Exercise ▸
Would you give the entries below again, precisely as they are written?

Records supplied ▸
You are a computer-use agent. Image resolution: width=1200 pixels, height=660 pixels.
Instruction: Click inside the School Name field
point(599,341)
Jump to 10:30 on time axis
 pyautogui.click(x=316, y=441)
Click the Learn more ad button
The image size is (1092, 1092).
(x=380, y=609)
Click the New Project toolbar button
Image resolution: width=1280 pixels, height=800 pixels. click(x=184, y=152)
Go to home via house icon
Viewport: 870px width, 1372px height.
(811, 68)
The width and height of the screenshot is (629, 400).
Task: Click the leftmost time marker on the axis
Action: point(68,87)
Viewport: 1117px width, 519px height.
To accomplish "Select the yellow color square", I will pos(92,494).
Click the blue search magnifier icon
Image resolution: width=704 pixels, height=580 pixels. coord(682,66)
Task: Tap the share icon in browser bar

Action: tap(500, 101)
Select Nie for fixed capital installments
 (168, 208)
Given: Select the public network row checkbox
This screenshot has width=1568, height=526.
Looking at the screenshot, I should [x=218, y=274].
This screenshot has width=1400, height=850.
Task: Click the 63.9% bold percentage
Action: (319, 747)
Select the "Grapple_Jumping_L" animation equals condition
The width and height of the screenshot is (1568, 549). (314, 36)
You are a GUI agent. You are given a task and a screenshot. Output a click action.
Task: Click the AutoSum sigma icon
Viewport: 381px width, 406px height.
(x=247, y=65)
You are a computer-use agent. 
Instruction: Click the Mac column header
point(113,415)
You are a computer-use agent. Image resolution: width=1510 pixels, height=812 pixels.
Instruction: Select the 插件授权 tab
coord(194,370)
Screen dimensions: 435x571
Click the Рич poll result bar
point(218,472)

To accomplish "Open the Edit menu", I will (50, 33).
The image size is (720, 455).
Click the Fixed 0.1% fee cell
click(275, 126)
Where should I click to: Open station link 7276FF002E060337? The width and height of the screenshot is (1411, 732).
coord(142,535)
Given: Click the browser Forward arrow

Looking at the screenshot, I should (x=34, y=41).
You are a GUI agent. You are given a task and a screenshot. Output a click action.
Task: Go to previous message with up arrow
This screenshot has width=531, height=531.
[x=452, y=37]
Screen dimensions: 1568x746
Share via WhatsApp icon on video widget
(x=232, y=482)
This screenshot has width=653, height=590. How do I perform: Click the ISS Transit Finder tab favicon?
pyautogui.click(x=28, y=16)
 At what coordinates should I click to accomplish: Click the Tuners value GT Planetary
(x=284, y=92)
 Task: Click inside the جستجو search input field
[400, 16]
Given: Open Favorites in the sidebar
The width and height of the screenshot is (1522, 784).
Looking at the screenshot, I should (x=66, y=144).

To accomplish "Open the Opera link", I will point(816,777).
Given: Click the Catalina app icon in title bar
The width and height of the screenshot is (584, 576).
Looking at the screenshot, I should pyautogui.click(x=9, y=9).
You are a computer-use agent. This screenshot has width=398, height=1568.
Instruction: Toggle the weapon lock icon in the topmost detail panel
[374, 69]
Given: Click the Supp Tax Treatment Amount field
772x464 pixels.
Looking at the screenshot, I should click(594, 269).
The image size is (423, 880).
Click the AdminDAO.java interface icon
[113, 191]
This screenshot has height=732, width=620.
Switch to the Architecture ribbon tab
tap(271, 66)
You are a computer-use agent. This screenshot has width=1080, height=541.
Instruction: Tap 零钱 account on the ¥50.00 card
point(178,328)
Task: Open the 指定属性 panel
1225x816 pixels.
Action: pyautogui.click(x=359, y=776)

Written solution ▸
You are a computer-use agent. Image resolution: width=1200 pixels, height=660 pixels.
Instruction: Click inside the School Name field
point(599,341)
Jump to 10:30 on time axis
 pyautogui.click(x=316, y=441)
Click the Learn more ad button
The image size is (1092, 1092).
(x=380, y=609)
Click the New Project toolbar button
Image resolution: width=1280 pixels, height=800 pixels. click(x=184, y=152)
Go to home via house icon
Viewport: 870px width, 1372px height.
(811, 68)
The width and height of the screenshot is (629, 400).
Task: Click the leftmost time marker on the axis
Action: point(68,87)
Viewport: 1117px width, 519px height.
To accomplish "Select the yellow color square", I will pos(92,494).
Click the blue search magnifier icon
Image resolution: width=704 pixels, height=580 pixels. coord(682,66)
Task: Tap the share icon in browser bar

Action: tap(500, 101)
Select Nie for fixed capital installments
 (168, 208)
Given: Select the public network row checkbox
This screenshot has width=1568, height=526.
Looking at the screenshot, I should [x=218, y=274].
This screenshot has width=1400, height=850.
Task: Click the 63.9% bold percentage
Action: (319, 747)
Select the "Grapple_Jumping_L" animation equals condition
The width and height of the screenshot is (1568, 549). (314, 36)
You are a GUI agent. You are given a task and a screenshot. Output a click action.
Task: Click the AutoSum sigma icon
Viewport: 381px width, 406px height.
(x=247, y=65)
You are a computer-use agent. 
Instruction: Click the Mac column header
point(113,415)
You are a computer-use agent. Image resolution: width=1510 pixels, height=812 pixels.
Instruction: Select the 插件授权 tab
coord(194,370)
Screen dimensions: 435x571
Click the Рич poll result bar
point(218,472)

To accomplish "Open the Edit menu", I will (50, 33).
The image size is (720, 455).
Click the Fixed 0.1% fee cell
click(275, 126)
Where should I click to: Open station link 7276FF002E060337? The width and height of the screenshot is (1411, 732).
coord(142,535)
Given: Click the browser Forward arrow

Looking at the screenshot, I should (x=34, y=41).
You are a GUI agent. You are given a task and a screenshot. Output a click action.
Task: Go to previous message with up arrow
This screenshot has width=531, height=531.
[x=452, y=37]
Screen dimensions: 1568x746
Share via WhatsApp icon on video widget
(x=232, y=482)
This screenshot has width=653, height=590. How do I perform: Click the ISS Transit Finder tab favicon?
pyautogui.click(x=28, y=16)
 At what coordinates should I click to accomplish: Click the Tuners value GT Planetary
(x=284, y=92)
 Task: Click inside the جستجو search input field
[400, 16]
Given: Open Favorites in the sidebar
The width and height of the screenshot is (1522, 784).
Looking at the screenshot, I should (x=66, y=144).

To accomplish "Open the Opera link", I will point(816,777).
Given: Click the Catalina app icon in title bar
The width and height of the screenshot is (584, 576).
Looking at the screenshot, I should pyautogui.click(x=9, y=9).
You are a computer-use agent. This screenshot has width=398, height=1568.
Instruction: Toggle the weapon lock icon in the topmost detail panel
[374, 69]
Given: Click the Supp Tax Treatment Amount field
772x464 pixels.
Looking at the screenshot, I should click(594, 269).
The image size is (423, 880).
Click the AdminDAO.java interface icon
[113, 191]
This screenshot has height=732, width=620.
Switch to the Architecture ribbon tab
tap(271, 66)
You are a computer-use agent. This screenshot has width=1080, height=541.
Instruction: Tap 零钱 account on the ¥50.00 card
point(178,328)
Task: Open the 指定属性 panel
1225x816 pixels.
Action: pyautogui.click(x=359, y=776)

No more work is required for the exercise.